Wednesday, August 20, 2008

A Safer Therapy for Brain Cancer

Politics aside, the diagnosis of brain cancer is awful. And although there are survivors, the results of conventional treatment are pretty dismal. When I heard that Senator Ted Kennedy had been diagnosed with malignant glioma, I immediately thought of a dear friend who was diagnosed in 2001 with malignant brain cancer. He remained pretty sharp mentally, aside from some forgetfulness, until shortly after he began radiation therapy, when he rapidly went downhill.

The current therapeutic vogue for brain cancer is the gamma knife, which is supposed to be a precise beam of radiation that destroys the tumor and nothing else. So they say. There is collateral damage – if not from the radiation striking normal cells, then from the creation of toxic necrotic disease as the cancer cells die. In 20 years, the gamma knife will probably be viewed as barbaric as we now view bloodletting.

A few days after Kennedy’s diagnosis made the headlines, I accidentally came across a medical review paper published last year, in which the author described cell, animal, and three small clinical (human) studies using gamma-linolenic acid (GLA) to treat gliomas and other types of brain cancers.

GLA is an anti-inflammatory plant oil sold at every health food store in the county. In the human studies, GLA was injected directly into the tumors daily for up to 20 days (obviously something you can’t do at home). Most of the people treated with GLA were alive and well almost three years after diagnosis. They experienced few if any side effects.

None of this means GLA is a cure for brain cancer, or any other type of cancer, for that matter. However, it is another very promising alternative and complementary therapy – one I suspect that Senator Kennedy’s doctors probably have never heard of. (By the way, I did email Senator Kennedy’s office about the GLA study.)

Skeptical?
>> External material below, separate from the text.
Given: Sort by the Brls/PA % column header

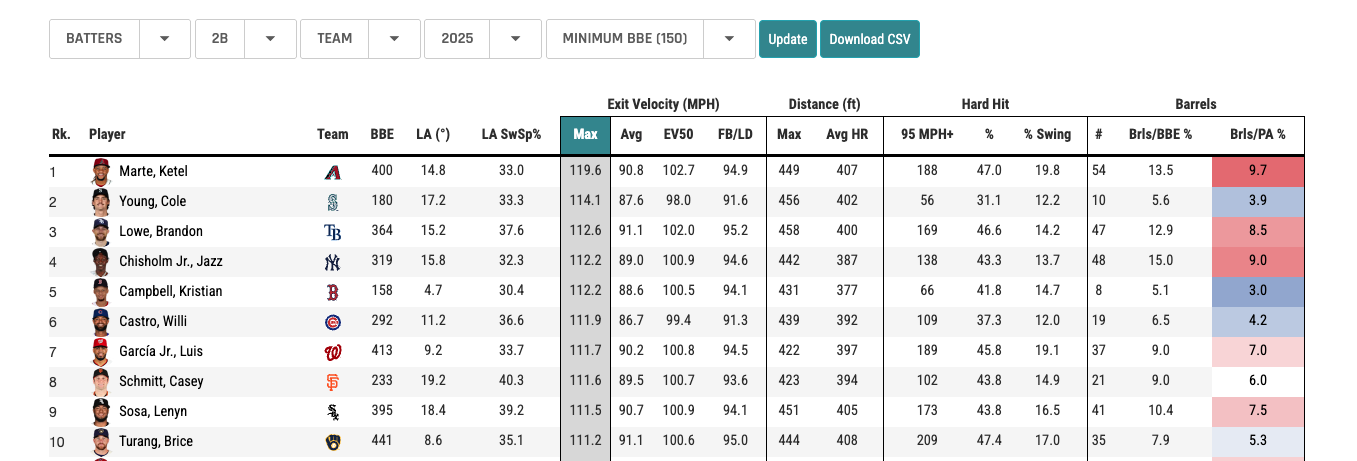Looking at the screenshot, I should pos(1257,135).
You can read the actual journal article for free by going to www.pubmed.gov, typing “Das UN glioma” (without the quotation marks) into the search box. Share this important article with your doctor and your friends. Maybe, just maybe, we’ll be able to encourage the use of a safe and nontoxic therapy for brain cancer.

Reference: Das UN. Medical Science Monitor, 2007;13: RA119-RA131.